Clinicogenomic analysis of FGFR2-rearranged cholangiocarcinoma identifies correlates of response and mechanisms of resistance to pemigatinib.

Pemigatinib, a selective fibroblast growth factor receptor (FGFR) 1-3 inhibitor, has demonstrated antitumor activity in FIGHT-202, a phase 2 study in patients with cholangiocarcinoma harboring FGFR2 fusions/rearrangements, and has gained regulatory approval in the United States. Eligibility for FIGHT-202 was assessed using genomic profiling; here, these data were utilized to characterize the genomic landscape of cholangiocarcinoma, and to uncover unique molecular features of patients harboring FGFR2 rearrangements.
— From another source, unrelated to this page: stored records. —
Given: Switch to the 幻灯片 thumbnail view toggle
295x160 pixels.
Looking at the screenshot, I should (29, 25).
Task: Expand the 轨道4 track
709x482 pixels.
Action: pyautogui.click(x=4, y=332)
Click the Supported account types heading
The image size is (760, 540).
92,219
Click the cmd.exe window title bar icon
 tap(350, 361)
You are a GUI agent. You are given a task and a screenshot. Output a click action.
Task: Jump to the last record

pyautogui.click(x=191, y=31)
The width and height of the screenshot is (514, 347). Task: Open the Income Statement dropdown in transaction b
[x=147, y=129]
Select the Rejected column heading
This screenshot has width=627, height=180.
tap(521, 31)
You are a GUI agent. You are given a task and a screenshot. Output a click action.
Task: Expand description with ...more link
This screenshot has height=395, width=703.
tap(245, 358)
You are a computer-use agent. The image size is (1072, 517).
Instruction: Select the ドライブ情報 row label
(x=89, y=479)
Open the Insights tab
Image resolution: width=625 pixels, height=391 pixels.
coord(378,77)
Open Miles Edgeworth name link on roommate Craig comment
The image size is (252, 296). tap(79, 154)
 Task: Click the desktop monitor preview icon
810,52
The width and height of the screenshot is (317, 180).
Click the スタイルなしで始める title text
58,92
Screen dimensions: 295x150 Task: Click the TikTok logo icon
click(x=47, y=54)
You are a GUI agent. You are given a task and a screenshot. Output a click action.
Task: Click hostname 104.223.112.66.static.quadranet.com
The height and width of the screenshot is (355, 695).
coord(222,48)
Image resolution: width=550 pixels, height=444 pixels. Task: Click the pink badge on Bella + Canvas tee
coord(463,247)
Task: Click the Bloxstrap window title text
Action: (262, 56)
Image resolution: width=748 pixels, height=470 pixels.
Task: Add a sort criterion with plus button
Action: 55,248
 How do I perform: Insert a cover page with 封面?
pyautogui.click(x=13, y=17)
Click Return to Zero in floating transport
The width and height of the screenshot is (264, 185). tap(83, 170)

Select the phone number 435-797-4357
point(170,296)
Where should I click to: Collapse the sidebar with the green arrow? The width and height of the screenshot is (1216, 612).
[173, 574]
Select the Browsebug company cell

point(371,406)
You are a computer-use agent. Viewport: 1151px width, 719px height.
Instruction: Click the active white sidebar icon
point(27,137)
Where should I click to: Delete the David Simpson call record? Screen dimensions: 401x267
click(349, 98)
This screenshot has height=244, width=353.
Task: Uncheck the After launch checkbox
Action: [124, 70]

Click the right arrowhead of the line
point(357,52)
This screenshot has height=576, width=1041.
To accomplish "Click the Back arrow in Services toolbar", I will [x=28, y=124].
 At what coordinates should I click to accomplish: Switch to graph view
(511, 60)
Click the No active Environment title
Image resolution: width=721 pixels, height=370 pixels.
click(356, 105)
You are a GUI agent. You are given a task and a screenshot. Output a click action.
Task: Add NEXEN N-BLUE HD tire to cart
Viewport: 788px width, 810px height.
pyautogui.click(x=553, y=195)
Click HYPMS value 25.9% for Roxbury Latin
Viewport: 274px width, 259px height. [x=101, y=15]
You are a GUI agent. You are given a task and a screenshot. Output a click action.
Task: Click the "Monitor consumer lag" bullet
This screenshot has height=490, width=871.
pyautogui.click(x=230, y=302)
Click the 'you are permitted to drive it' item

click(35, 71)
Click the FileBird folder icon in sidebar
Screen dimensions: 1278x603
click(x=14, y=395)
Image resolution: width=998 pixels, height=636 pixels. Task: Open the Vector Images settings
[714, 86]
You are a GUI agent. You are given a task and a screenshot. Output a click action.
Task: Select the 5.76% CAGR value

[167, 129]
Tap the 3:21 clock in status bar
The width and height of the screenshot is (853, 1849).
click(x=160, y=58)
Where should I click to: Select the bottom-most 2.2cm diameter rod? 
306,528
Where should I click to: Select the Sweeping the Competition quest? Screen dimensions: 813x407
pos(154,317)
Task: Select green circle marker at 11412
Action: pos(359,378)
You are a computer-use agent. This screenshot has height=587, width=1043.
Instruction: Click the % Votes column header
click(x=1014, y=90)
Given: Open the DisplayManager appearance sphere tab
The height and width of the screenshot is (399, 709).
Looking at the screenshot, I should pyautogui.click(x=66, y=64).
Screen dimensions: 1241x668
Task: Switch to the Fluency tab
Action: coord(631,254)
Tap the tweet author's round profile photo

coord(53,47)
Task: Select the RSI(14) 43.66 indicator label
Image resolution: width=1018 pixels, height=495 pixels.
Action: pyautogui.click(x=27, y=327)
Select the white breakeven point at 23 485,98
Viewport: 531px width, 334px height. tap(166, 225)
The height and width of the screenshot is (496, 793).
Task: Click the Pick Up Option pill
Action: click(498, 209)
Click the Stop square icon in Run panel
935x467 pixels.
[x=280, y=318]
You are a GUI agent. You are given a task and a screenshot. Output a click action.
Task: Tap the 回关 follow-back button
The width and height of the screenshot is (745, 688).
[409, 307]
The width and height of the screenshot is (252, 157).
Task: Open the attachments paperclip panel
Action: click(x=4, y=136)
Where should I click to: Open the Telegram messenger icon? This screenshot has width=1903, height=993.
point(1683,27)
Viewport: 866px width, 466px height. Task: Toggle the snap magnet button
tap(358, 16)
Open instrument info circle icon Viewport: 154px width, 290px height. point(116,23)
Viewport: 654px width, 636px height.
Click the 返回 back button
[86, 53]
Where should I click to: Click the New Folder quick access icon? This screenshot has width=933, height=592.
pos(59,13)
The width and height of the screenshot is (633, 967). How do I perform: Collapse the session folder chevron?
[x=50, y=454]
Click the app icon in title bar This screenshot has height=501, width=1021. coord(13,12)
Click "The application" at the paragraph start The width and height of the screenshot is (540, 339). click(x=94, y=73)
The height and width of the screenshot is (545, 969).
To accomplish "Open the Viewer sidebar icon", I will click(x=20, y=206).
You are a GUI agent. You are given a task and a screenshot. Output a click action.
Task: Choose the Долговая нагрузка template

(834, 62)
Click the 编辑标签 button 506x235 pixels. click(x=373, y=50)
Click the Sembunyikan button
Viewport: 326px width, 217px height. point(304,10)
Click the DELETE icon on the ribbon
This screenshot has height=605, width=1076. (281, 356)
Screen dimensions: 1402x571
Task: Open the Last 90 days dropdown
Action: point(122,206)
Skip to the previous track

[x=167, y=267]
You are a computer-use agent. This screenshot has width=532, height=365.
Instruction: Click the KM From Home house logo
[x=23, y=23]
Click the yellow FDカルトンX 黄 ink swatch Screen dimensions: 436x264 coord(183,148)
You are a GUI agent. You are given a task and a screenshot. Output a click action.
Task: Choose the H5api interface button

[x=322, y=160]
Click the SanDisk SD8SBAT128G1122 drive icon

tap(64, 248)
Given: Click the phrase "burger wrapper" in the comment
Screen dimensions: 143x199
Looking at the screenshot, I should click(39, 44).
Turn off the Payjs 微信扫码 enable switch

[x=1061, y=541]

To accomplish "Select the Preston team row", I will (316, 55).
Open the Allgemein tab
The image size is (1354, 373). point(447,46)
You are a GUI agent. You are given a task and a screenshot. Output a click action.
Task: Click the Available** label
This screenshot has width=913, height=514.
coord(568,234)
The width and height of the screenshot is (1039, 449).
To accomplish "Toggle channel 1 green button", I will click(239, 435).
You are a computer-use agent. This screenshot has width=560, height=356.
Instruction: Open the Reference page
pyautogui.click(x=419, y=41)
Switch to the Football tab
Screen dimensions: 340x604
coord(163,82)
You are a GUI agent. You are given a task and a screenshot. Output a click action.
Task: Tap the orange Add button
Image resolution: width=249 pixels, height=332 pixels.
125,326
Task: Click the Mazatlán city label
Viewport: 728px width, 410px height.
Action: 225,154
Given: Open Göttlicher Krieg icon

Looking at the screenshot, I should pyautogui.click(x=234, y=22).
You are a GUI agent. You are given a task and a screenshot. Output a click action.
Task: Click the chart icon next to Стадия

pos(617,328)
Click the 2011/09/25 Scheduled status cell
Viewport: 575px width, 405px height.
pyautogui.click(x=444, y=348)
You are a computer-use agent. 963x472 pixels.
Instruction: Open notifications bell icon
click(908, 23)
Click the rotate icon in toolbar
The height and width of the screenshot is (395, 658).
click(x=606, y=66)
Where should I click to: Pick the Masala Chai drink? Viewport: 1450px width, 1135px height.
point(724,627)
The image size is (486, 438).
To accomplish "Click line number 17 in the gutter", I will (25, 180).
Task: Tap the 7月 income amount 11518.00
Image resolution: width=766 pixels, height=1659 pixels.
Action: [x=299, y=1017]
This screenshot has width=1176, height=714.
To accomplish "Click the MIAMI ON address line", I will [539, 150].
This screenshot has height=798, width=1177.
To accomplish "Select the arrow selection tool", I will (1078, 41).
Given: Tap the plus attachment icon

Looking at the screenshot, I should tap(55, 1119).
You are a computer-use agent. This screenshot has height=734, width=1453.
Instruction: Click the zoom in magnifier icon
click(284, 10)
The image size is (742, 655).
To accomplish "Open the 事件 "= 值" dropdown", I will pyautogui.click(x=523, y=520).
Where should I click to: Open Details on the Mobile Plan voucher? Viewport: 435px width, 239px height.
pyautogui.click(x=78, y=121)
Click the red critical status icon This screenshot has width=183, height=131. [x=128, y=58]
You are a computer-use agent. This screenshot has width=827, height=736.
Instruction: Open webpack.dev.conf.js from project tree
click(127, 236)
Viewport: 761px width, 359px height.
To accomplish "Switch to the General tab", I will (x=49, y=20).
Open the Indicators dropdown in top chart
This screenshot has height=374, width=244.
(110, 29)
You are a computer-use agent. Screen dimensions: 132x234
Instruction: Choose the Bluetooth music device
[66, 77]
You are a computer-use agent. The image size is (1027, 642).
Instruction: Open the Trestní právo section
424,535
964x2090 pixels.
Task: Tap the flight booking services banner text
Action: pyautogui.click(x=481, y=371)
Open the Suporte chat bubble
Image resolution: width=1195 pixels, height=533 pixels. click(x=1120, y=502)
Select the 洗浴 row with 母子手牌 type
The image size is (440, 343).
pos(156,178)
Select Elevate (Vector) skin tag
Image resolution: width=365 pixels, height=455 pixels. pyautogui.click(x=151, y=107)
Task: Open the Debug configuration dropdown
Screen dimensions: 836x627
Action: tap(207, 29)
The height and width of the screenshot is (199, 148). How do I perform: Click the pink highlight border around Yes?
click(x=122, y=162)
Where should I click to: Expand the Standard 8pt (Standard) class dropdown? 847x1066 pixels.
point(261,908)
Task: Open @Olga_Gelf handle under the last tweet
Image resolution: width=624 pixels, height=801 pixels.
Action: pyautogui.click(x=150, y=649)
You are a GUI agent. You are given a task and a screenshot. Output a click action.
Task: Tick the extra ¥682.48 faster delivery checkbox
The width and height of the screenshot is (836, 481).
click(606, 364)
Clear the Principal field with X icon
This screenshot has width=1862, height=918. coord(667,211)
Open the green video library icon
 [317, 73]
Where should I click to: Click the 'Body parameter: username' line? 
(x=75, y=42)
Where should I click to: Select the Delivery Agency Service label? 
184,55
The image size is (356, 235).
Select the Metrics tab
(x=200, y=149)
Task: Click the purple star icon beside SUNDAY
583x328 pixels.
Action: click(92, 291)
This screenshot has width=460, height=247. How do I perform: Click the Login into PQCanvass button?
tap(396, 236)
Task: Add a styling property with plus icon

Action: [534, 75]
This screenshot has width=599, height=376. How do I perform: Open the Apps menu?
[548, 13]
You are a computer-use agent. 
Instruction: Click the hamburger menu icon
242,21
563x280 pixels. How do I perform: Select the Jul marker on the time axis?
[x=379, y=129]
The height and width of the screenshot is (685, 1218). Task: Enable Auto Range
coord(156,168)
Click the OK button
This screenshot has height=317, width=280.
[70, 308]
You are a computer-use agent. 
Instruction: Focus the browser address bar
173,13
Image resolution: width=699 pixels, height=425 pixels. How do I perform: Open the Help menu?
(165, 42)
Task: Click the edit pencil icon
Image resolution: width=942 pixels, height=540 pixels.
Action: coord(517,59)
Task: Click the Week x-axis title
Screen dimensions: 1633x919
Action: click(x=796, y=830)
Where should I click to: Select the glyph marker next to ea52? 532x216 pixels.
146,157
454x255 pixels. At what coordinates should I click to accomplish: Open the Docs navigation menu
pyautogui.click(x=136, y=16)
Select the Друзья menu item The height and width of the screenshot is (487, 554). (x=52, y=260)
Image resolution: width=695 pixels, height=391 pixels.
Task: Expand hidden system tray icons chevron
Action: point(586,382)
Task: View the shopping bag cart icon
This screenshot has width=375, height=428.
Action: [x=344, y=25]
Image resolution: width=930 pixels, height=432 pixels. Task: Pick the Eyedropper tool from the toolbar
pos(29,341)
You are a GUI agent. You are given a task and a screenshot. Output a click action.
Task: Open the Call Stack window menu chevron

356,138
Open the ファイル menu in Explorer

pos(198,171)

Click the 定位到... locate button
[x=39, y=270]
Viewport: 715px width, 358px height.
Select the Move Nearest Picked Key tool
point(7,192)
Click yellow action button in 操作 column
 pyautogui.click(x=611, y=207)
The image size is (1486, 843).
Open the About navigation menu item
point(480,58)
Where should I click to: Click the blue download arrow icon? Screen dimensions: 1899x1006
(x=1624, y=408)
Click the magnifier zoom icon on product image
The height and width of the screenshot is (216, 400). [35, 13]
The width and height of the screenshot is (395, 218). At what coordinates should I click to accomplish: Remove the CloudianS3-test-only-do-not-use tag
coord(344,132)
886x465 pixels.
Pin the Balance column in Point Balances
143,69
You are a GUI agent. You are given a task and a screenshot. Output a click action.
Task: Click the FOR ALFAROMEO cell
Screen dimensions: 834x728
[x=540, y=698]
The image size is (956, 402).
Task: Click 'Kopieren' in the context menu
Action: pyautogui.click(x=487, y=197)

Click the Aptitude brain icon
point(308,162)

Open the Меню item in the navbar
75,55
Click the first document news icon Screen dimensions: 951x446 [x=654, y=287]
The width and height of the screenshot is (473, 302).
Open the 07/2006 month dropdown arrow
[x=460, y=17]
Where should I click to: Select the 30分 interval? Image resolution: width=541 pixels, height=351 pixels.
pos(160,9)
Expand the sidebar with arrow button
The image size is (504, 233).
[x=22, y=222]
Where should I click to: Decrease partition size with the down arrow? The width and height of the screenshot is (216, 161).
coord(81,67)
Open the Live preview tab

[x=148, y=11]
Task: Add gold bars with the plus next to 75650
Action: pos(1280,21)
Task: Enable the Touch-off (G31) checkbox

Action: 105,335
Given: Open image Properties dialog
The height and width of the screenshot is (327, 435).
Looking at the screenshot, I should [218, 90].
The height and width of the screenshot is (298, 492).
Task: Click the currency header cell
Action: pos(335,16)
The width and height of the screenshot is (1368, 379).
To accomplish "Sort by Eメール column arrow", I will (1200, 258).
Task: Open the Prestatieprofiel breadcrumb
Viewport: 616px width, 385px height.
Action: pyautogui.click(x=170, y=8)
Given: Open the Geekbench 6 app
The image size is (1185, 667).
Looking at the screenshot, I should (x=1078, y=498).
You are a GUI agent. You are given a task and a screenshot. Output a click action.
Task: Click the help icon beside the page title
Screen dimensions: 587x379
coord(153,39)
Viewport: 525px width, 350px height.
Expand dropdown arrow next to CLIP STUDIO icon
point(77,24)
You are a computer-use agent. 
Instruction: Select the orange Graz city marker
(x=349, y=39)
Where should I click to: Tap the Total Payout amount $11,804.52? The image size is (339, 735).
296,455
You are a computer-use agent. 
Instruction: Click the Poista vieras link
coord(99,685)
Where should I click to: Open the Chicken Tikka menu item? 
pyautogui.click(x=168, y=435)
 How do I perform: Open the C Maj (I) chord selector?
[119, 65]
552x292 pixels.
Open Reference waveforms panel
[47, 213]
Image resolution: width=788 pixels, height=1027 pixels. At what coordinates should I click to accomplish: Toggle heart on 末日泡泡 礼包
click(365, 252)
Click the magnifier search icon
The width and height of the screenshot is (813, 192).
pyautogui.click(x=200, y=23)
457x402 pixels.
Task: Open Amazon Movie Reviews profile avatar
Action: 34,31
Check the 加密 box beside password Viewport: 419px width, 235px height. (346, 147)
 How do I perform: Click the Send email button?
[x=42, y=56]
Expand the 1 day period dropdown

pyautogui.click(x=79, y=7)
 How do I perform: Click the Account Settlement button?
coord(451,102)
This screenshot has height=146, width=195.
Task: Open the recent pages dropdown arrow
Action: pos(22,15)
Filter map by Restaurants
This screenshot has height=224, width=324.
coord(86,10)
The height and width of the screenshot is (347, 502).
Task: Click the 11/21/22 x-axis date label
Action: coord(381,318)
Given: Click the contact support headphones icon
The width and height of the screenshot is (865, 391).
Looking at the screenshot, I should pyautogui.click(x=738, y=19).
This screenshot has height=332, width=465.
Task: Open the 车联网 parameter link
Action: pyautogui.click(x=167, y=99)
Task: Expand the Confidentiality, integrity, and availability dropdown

The results highlight the high percentage of patients with cholangiocarcinoma harboring potentially actionable genomic alterations and the diversity in gene partners that rearrange with FGFR2. Clinicogenomic analysis of pemigatinib-treated patients identified mechanisms of primary and acquired resistance. Genomic subsets of patients with other potentially actionable FGF/FGFR alterations were also identified. Our study provides a framework for molecularly-guided clinical trials and underscores the importance of genomic profiling to enable a deeper understanding of the molecular basis for response and nonresponse to targeted therapy.